I was in Washington Square Park last weekend with my friend Tara (some of you may know her from Diabetes Self-Management), her boyfriend and a few of her friends, and my cousin.
I was sitting on the grass, sipping a Mango bubble tea, laughing at embarassing stories and watching all the New Yorkers (and tourists) mingle about in the park.
Jazz music played in the background, juxtaposed by a conservative Christian choir.
The fountain was in full bloom.
And I thought to myself how incredibly lucky I am to have the life that I do.
It’s not very often, I think, that we really stop to reflect on everything we have and everything we’ve experienced and everything we hopefully get to experience.
The past two months have been challenging – emotionally, physically, financially.
From finding a car in three days to starting a new job while living in a hotel to moving three thousand miles and having to practically start over again, I slowly realized that I have what I really need.
There are people all over the country who support me and encourage me. Complete strangers who out of the blue email me to tell me I’m a worthwhile person.
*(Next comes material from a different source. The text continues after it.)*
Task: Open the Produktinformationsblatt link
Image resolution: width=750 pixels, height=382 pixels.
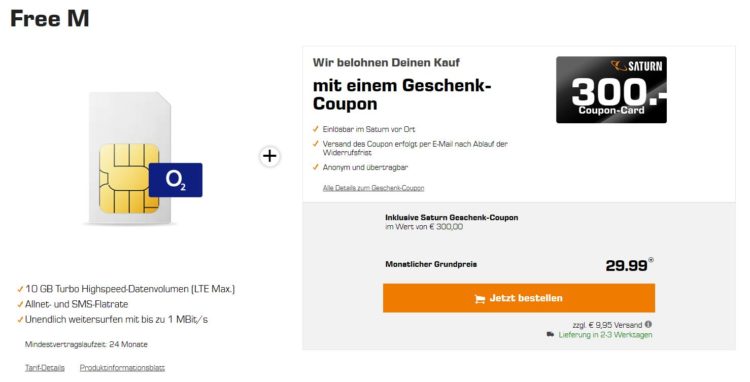Action: [x=122, y=368]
I have a new family that loves me even though they barely know me, including an older cousin whom I fully intend to adopt and torture like the older brother I never had. He’s an only child and I have almost twenty years of sibling experience.
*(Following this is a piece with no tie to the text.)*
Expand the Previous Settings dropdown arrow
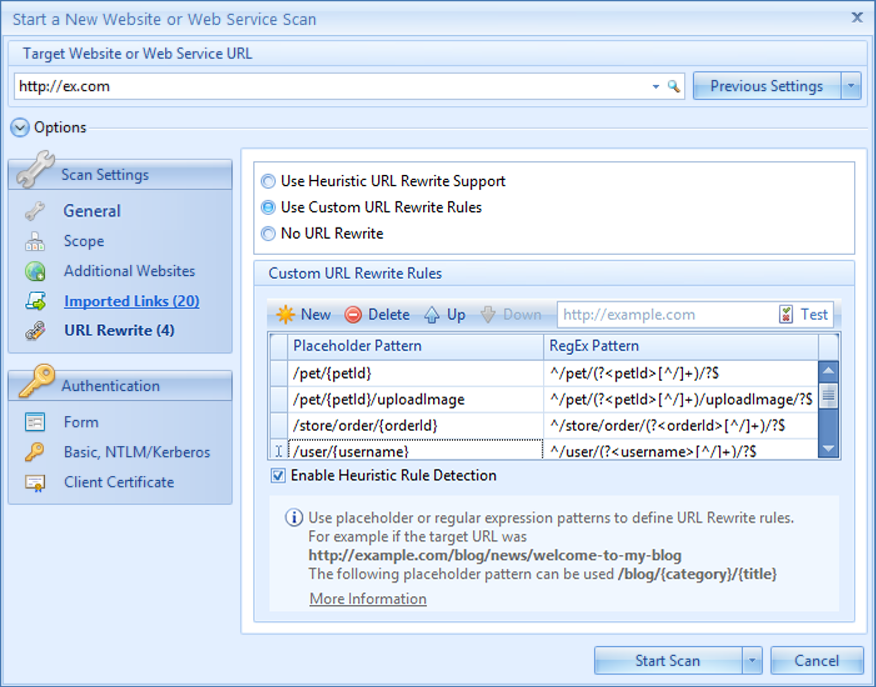The width and height of the screenshot is (876, 687). point(851,86)
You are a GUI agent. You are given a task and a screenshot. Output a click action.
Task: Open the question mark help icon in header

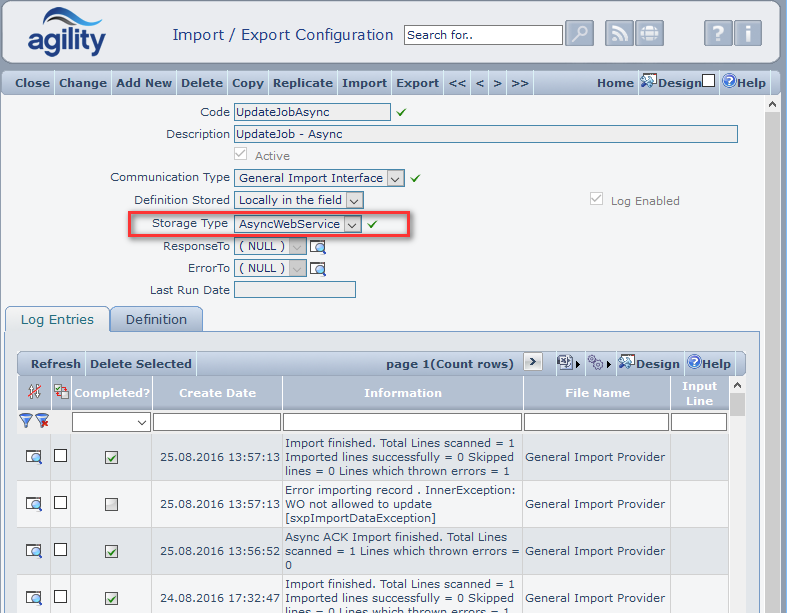(x=718, y=34)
I have a cool job with even cooler people – and I’m not just saying that because they read this. I laugh everyday and it feels so good, especially when I have to go home to an empty apartment.
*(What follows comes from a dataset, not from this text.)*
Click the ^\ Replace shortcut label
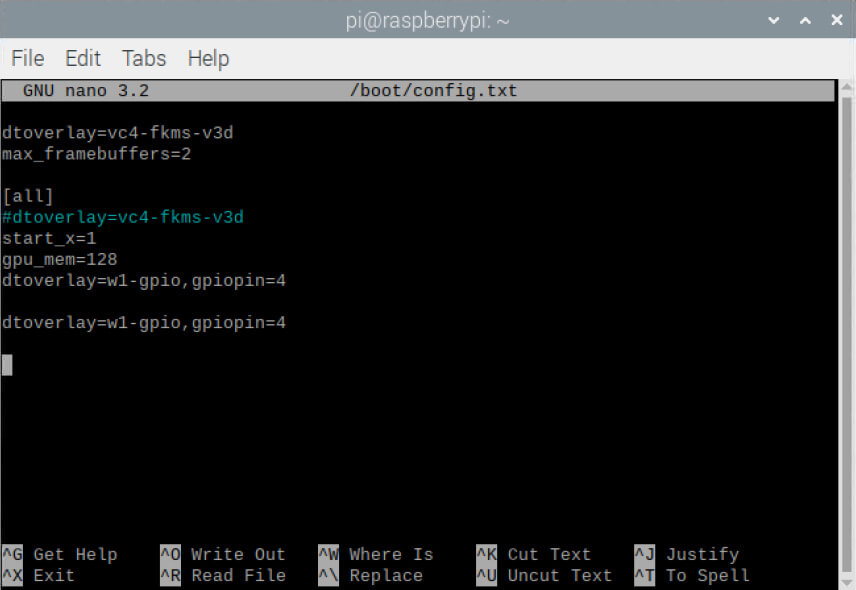 coord(371,575)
I live next to a city that has more opportunities than I could ever dream of taking advantage of, and enough material to satisfy my burgeoning obsession with photography for years.
It’s beautiful when you feel like you’re a part of something just by being.
My dad said to me the other night, “Looks like you’re living the life you always wanted.”
“Almost,” I replied.
I never want to feel like I’m finished. I always want there to be something next.
I never want to lose my momentum.
Or my faith that I’ll always be exactly where I need to be, with the people who need and want me.